▸ Actions to take
A) In the passage on Trump's coronavirus exposure:
(i) On what day did Suarez reveal he had tested positive?
(ii) About how long did Trump say he sat with the president?
(iii) Who is named as physician to the president?
B) Write a continuation of the passage on Trump's coronavirus exposure, starting after its final sentence.

▸ Supplied text
+-------+

Miami Mayor Francis Suarez, who met with Bolsonaro in Miami on Monday, announced Thursday he had chosen to self-quarantine.
On Friday, Suarez revealed he had tested positive for coronavirus and recommended that people take precautions if he had shaken their hand or sneezed near them.
Trump, however, has shown no inclination to isolate himself after his weekend encounter with Bolsonaro's communications secretary.
"I take pictures and it lasts for literally seconds — I don't know the gentleman that we're talking about, I have no idea who he is," Trump said Friday when asked about his contact with Wajngartner. "Now, I did sit with the president for probably two hours, but he's tested negative, so that's good."
The president was asked at a news conference in the Rose Garden of the White House on Friday afternoon if he was being selfish by not getting tested and potentially exposing others.
"Well, I didn't say I wasn't going to be tested," Trump replied. Pressed on the point, Trump said, "Most likely, yeah. Most likely. Not for that reason, but because I think I will do it anyway."
But Friday night, Dr. Sean Conley, physician to the president, issued a statement saying Trump is at low risk for COVID-19 because his contact with the one of the infected individuals was "extremely limited (photograph, handshakes)," and "all interactions [with the other person] occurred before any symptom onset."
Trump himself has no symptoms and need not self-quarantine or even be tested, Conley said, but the doctor will monitor him.
Asked by ABC News' Cecilia Vega on Friday whether Trump should be self-monitoring or in isolation getting tested, Dr. Anthony Fauci, the top infectious disease expert at the National Institutes of Health, demurred.

+-------+

▸ Data extract
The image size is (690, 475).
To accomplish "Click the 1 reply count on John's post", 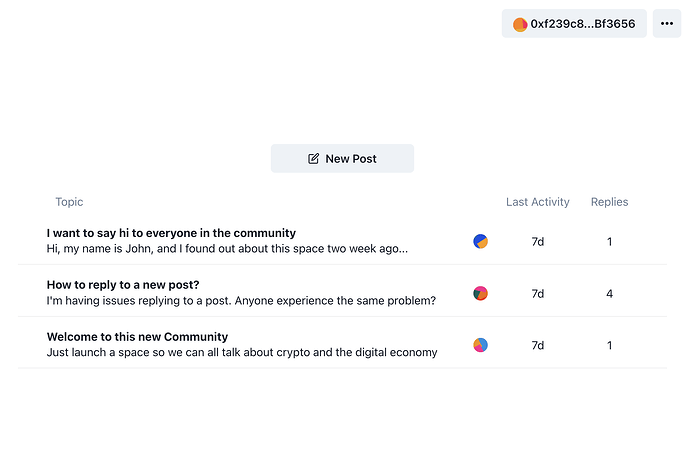I will 609,242.
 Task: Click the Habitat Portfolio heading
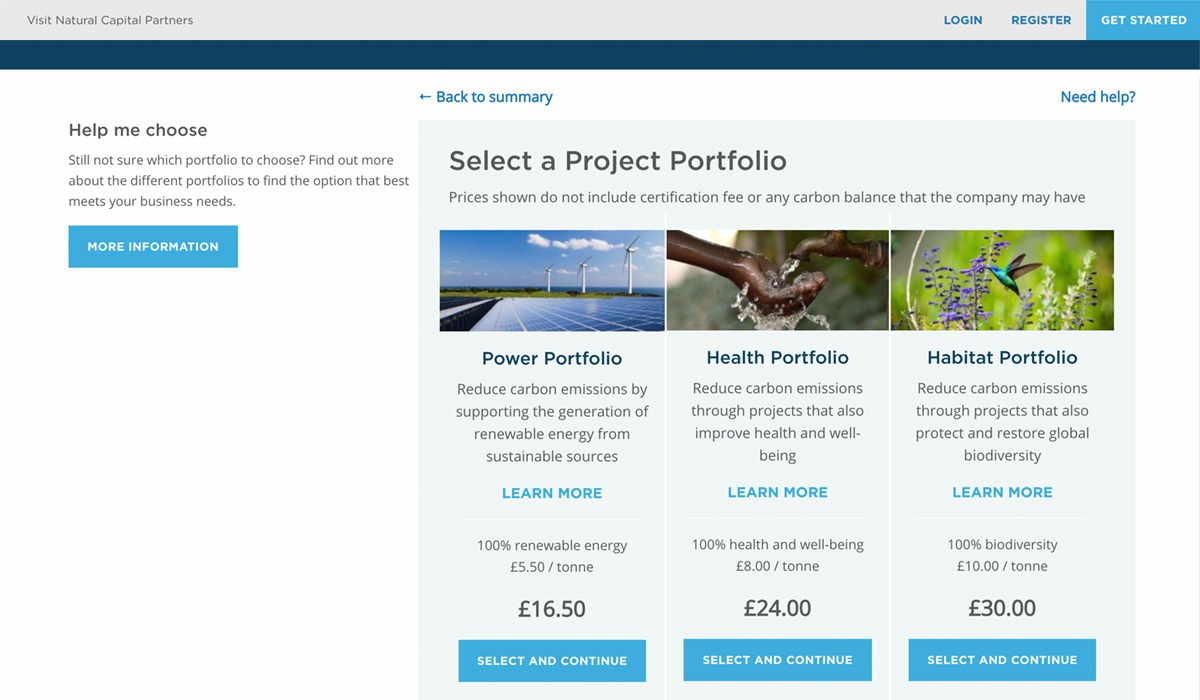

+-------+

▸ Your responses
A)
(i) Friday
(ii) Probably two hours
(iii) Dr. Sean Conley

B)
"I leave that to the president's White House physician who is an extremely competent individual who I know well," Fauci said.
But when pressed on whether if he himself would get tested if he came into contact with someone who had tested positive, Fauci was somewhat more forthcoming.
"Likely I would, but I'm not sure. It depends on the circumstances," Fauci said. "We should follow the guidelines of the CDC about when you are at a risk what you should do."
A few days earlier, Ivanka Trump, U.S. Attorney General William Barr and acting Homeland Security Secretary Chad Wolf met in Washington with Australian Home Affairs Minister Peter Dutton. On Friday Dutton, who had also met with White House counselor Kellyanne Conway, announced he had tested positive for coronavirus.
"This morning I woke up with a temperature and a sore throat. I immediately contacted the Queensland Department of Health and was subsequently tested for COVID-19," Dutton, who was hospitalized in Brisbane, wrote. "I feel fine and will provide an update in due course."
Whatever Trump's plans regarding the virus, his daughter appeared to be taking precautions after learning Australia's Dutton had tested positive for coronavirus eight days after meeting with her.
"Exposures from the case were assessed and the White House Medical Unit confirmed, in accordance with CDC guidance, that Ivanka is exhibiting no symptoms and does not need to self-quarantine," White House deputy press secretary Judd Deere said in a statement. "She worked from home today out of an abundance of caution until guidance was given."
On Thursday evening, two days after declaring in Miami that the coronavirus outbreak "is not all the mainstream media makes it out to be," Brazil's Bolsonaro delivered nationally broadcast remarks about the pandemic while wearing a protective mask.
"That coronavirus, it's scary," Bolsonaro, a hardline conservative with strong support from religious evangelicals, exclaimed before giving a hand-washing demonstration using a squirt of hand sanitizer. "We ask God that this problem quickly dissipates from this country, and that everyone gets back to normal life."
And confirmation of his coronavirus infection comes at an awkward time for Australia's Dutton, who last week was dismissing complaints of unsanitary conditions from some of the 240 Australians evacuated from China whom he had sent to remote Christmas Island for quarantine.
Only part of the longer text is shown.